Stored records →
===
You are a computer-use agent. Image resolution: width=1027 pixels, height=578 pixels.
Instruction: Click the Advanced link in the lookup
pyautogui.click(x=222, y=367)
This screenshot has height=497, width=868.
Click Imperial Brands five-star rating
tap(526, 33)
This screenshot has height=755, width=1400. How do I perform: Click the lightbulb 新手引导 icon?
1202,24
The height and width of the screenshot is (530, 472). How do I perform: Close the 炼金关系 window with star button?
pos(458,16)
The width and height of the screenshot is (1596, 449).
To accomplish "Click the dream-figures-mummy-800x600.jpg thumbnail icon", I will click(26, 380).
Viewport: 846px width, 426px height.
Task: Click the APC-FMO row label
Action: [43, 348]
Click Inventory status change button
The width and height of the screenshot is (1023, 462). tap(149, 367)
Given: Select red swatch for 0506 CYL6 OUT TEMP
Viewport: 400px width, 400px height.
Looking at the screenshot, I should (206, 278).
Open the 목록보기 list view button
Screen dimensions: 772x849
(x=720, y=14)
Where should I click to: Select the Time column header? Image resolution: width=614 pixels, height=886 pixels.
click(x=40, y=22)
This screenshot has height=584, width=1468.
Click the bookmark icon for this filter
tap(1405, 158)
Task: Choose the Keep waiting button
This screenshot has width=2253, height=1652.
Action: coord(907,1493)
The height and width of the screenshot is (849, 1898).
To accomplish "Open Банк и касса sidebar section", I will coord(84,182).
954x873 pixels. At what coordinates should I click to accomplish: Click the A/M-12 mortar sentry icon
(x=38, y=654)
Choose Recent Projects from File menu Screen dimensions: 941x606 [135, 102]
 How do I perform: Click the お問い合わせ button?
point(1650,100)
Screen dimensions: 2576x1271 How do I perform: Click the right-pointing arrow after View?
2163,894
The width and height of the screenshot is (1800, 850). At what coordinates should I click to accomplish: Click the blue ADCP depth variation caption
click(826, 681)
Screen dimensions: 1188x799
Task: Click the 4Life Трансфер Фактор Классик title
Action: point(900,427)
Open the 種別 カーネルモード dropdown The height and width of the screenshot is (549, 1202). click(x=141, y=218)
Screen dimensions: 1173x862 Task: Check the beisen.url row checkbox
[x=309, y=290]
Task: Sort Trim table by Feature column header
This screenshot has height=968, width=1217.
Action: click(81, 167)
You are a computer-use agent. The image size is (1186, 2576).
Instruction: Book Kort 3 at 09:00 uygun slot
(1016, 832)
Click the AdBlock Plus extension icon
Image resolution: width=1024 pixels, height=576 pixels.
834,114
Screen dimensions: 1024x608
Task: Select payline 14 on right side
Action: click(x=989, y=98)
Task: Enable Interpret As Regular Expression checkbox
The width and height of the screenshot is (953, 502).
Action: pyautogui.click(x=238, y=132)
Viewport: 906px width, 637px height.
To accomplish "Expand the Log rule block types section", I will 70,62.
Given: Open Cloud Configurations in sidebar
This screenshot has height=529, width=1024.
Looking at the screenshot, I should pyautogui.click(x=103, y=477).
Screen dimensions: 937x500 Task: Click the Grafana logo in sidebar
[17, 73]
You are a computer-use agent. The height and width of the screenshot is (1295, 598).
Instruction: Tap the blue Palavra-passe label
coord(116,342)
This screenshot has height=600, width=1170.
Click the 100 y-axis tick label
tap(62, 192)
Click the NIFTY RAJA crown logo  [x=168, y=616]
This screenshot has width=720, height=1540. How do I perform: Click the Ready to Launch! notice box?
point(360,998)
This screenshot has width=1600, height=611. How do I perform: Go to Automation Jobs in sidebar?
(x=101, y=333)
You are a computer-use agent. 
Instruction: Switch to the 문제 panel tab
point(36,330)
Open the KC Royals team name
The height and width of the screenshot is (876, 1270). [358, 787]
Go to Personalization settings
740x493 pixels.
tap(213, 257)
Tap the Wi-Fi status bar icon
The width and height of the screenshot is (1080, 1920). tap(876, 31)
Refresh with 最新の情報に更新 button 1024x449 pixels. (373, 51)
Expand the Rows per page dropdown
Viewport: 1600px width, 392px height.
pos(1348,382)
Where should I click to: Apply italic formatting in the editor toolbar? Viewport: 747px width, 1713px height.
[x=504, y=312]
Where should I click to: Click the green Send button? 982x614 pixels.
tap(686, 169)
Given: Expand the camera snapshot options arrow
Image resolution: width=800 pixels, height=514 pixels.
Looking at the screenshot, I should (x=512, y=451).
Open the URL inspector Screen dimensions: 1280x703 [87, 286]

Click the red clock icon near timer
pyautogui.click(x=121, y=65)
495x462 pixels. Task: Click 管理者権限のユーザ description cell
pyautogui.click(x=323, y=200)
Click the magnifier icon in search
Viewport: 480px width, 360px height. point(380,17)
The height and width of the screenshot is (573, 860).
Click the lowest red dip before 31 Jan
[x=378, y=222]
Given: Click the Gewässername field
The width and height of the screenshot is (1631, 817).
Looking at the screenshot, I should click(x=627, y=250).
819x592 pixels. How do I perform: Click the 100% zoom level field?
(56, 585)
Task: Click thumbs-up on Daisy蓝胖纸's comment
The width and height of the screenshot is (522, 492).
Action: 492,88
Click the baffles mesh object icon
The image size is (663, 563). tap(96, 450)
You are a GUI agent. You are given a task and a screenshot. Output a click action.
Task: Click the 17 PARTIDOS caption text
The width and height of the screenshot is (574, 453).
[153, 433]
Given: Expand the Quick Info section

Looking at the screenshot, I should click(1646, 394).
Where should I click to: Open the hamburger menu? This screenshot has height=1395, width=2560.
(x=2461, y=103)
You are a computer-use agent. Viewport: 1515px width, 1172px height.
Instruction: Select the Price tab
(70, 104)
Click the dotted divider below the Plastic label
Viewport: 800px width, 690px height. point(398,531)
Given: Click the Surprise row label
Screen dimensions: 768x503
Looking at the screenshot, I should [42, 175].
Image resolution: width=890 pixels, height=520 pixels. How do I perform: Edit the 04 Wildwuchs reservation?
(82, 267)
===
Task description →
Using the entries, state how many of their lines hold "agent"; give the number and no more.

Response to the task →
6